Seriously! I love staying home from work but lounging on the couch catching up with the soaps and tv game shows is a thing of a very dissssssssssssssstant past.
I’ll be honest, I gave up on soap operas about ten years ago if not more. Seriously, how many times can you watch this storyline:
Jane loves Dick but Dick loves Emily. Jane gets Dick drunk and Dick passes out in Jane’s bed. Two days later Dick proposes to Emily and at their engagement party Jane rushes in and tells Dick she is pregnant with his baby-they actually never slept together when Dick passed out in Jane’s bed but Dick can’t remember. Emily tells Dick he must marry Jane for the baby’s sake, so Dick regretfully marries Jane. Jane thinks everything is gravy now that she has Dick in her bed and all she has to do now is get pregnant for real to keep him, until then she just fakes pregnant. Dick is still mourning Emily and Emily is still mourning Dick but they must stay away from each other. Now, its three weeks later and Jane is nine months pregnant and has to produce a baby or Dick will be gone forever. Luckily for Jane, Emily’s sister just had a baby six weeks ago. Jane schedules a business trip out of town-Dick begs her not to go since it is so close to her due date-but of course she does. She sneaks into Emily’s’ sister’s home kidnaps her baby and passes it off as her own for six months before anyone realizes that a. the baby was too big to be a newborn b. she never produced a birth certificate c. she claimed to have the baby in the woods delivered by a lumberjack name Paul who never materialized when Dick wanted to thank him for saving his wife and child. Oh, she also said it was a blizzard that day but looking back they realized it was July.
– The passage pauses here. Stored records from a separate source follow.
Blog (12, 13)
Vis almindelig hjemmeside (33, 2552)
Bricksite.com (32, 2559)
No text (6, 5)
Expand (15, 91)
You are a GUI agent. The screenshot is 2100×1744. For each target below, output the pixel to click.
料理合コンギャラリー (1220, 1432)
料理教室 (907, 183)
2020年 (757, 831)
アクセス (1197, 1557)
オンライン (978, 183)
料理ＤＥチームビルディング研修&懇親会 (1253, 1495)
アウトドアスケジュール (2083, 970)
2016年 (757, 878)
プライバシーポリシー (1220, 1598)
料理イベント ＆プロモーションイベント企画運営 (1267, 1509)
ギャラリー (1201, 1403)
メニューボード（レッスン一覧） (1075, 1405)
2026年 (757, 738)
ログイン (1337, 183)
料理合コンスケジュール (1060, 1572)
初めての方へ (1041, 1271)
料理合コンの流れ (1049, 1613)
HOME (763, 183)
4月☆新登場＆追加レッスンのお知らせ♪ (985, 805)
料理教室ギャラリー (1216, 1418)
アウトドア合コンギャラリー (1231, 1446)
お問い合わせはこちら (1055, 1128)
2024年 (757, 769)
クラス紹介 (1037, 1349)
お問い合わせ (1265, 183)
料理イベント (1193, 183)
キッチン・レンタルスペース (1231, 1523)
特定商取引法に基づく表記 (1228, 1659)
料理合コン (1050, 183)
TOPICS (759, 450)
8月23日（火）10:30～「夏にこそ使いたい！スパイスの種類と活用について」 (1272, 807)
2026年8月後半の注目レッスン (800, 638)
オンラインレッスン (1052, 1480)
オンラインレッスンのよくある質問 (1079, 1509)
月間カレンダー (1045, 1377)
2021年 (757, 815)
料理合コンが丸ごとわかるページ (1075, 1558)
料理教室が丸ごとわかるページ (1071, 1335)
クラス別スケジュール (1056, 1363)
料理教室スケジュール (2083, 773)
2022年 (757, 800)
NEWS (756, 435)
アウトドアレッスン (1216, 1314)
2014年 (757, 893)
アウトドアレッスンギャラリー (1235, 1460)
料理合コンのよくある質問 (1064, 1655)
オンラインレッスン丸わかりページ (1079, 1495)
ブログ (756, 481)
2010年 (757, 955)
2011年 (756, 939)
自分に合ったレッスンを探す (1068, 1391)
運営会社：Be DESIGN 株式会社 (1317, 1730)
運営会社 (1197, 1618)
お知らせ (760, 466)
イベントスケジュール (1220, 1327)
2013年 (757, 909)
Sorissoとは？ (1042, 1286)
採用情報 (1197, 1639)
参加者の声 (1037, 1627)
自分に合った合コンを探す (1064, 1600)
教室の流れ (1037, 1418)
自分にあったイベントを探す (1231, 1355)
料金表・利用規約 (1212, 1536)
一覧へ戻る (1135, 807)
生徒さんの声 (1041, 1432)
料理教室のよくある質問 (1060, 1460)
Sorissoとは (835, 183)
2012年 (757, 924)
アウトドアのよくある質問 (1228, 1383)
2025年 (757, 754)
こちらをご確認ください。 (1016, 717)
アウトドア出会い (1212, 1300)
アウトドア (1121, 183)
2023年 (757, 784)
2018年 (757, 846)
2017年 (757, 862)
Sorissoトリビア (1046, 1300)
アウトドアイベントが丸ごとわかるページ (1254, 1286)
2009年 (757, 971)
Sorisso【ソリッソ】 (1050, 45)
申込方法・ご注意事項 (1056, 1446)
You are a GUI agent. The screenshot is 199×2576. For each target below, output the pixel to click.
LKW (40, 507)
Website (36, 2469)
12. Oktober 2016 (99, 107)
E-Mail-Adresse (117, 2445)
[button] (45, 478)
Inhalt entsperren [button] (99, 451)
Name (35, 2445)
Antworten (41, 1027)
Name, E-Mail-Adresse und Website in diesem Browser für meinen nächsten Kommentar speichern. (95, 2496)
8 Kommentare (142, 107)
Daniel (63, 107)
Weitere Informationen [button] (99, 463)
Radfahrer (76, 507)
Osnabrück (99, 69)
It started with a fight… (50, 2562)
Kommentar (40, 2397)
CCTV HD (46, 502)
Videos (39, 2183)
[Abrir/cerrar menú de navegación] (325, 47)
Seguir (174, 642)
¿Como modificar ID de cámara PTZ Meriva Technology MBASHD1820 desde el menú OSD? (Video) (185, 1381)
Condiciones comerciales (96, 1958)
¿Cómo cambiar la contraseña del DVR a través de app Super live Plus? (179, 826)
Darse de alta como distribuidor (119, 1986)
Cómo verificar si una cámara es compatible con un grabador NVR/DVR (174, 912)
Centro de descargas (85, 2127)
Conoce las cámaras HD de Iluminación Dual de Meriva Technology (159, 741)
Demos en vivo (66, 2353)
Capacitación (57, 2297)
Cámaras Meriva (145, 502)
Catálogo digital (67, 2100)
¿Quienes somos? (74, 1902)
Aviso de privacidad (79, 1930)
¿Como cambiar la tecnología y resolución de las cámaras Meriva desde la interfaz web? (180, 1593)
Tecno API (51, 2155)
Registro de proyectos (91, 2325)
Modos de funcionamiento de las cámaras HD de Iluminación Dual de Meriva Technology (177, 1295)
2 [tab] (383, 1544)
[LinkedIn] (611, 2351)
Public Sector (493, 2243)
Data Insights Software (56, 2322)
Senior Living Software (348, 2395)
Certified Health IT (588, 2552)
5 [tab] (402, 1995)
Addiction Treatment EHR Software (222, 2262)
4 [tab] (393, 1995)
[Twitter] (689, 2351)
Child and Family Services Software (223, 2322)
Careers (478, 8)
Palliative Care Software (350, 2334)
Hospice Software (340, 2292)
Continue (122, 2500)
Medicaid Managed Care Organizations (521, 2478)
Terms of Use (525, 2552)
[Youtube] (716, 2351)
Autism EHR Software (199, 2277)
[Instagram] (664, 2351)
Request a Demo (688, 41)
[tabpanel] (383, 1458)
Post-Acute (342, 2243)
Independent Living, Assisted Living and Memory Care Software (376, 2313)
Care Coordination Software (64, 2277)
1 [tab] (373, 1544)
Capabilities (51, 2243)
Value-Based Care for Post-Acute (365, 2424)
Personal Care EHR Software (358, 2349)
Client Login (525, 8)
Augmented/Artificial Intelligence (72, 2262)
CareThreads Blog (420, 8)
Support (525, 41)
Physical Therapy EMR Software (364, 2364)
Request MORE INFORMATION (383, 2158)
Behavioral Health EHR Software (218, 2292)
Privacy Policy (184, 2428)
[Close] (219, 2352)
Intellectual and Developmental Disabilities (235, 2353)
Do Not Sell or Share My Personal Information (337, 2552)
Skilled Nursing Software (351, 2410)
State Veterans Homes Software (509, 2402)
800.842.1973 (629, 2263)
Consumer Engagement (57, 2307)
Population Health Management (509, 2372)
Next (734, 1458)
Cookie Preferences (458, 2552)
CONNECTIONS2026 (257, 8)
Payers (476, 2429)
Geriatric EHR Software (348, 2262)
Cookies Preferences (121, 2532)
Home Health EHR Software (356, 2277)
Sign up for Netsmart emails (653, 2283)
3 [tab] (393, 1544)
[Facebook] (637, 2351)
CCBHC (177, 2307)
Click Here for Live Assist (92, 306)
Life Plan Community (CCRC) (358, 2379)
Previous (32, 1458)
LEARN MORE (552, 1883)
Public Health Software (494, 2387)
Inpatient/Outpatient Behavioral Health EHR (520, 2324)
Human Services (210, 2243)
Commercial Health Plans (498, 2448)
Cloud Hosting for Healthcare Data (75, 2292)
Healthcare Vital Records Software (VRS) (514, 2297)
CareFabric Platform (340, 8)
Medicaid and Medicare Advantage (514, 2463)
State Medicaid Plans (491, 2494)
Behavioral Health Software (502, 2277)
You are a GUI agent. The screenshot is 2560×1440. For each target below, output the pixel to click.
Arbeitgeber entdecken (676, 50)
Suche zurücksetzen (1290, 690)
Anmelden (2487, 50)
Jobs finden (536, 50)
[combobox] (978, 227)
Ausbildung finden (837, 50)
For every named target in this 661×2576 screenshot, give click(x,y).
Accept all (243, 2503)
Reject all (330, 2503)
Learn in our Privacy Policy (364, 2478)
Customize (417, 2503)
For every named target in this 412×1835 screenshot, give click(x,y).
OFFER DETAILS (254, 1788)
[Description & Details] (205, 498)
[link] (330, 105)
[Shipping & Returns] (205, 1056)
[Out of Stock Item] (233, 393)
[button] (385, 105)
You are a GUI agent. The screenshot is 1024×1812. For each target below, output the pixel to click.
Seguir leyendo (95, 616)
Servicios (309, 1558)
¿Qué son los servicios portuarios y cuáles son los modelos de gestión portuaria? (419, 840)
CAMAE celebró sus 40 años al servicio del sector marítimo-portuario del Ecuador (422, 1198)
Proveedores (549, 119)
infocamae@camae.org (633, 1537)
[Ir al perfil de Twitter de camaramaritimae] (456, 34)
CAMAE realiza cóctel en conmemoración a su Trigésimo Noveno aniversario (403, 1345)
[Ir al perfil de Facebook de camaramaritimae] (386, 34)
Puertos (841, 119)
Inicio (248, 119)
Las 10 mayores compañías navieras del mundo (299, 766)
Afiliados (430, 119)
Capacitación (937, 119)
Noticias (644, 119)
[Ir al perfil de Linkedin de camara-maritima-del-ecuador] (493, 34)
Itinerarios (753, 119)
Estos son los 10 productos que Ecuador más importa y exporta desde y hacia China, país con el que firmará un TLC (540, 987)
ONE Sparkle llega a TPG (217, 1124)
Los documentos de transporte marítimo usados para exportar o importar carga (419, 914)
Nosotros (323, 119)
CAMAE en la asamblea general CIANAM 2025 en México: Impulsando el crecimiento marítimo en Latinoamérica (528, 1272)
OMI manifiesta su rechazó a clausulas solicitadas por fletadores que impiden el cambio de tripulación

Now, the first time I saw that storyline in 1978 I was all OMG Jane is such a bitch and poor Dick will never get Emily! But around 1988 I got tired of rooting for Dick and Emily because Dick really is just a dick and Emily is a wuss. I’m really mad at Jane, because she is beautiful, smart, and runs her own lingerie company, so why does she not have enough self-esteem to tell Dick to go F himself! Chasing a man who does not love you is so 1967…well mayb so 2011 too but I don’t want to watch it year after year!
But just because I have given up on soaps does not mean I think they should become extinct because I’m actually afraid of what will replace them. Will there be more WHO THE BABY DADDY episodes on Maury? That is scary and I REALLY hope those shows are fake because the idea of Tawanna Jenkins fifth appearance trying to find out who actually fathered her baby is just sad!
Let’s all walk away from the Jerry Springer show. Seriously, do you want to know about the dwarf transsexual confederate flag holding republican who fantasizes about a relationship with his brother?